The submission should be a zip file that includes (1) your code and (2) your single custom feature in csv format (with a column header equal to the description of the feature). Your code can be provided in one of two ways (a) a python file named qN.py which produces avg statistics for each question in the lab, where you replace N with the lab question number or (b) a single ipython notebook that clearly identifies the rows (with comments) of the notebook used to generate statistics for the respective question in the lab.


### Lab Questions:

Data: [Yelp Reviews](https://drive.google.com/open?id=1KfdYRu2Zz6amSD7EKXw9p2cyF8mG6_og)

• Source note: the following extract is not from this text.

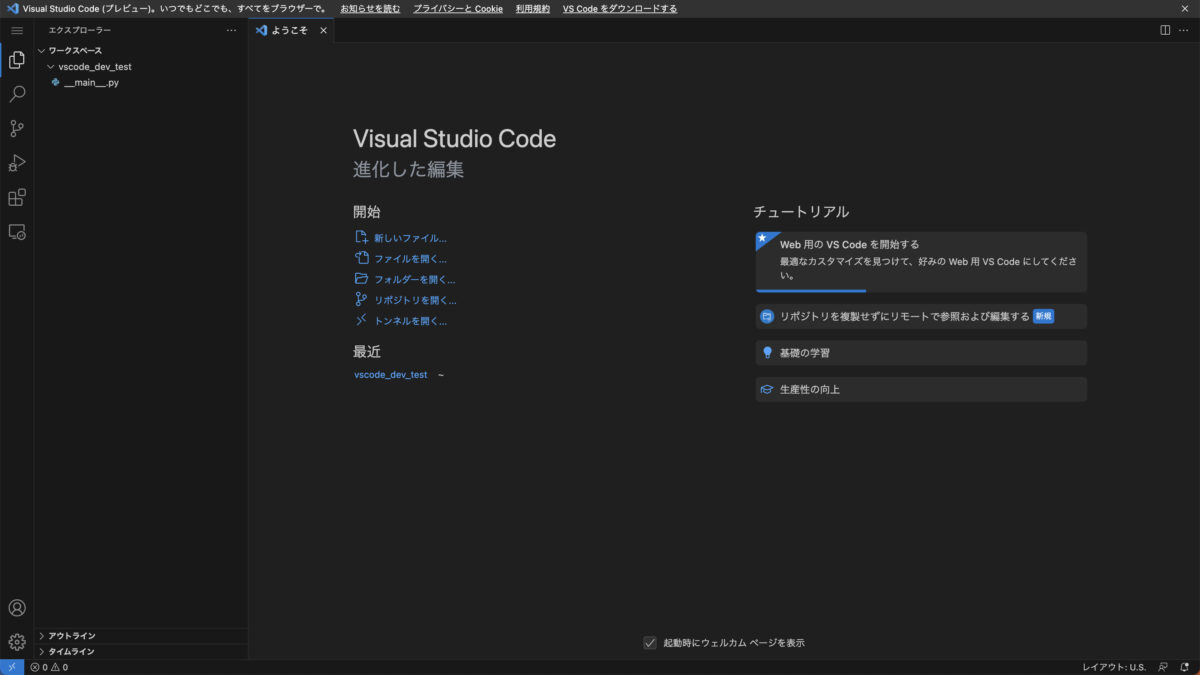Open the Extensions view
Screen dimensions: 1200x675
point(16,197)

The first two questions are creating features of the yelp business while the rest of the questions are generating features of the reviewer. The first two questions include the solution, which you can adapt.

Generate the following values, which are as per business_id to get started:
1. **What was the highest number of reviews for any one business_id?**
   - For this task, we will need to group the reviews dataset by business_id. This will aggregate data for each business, which is what we need. This can be done using [groupby](https://pandas.pydata.org/pandas-docs/stable/generated/pandas.DataFrame.groupby.html).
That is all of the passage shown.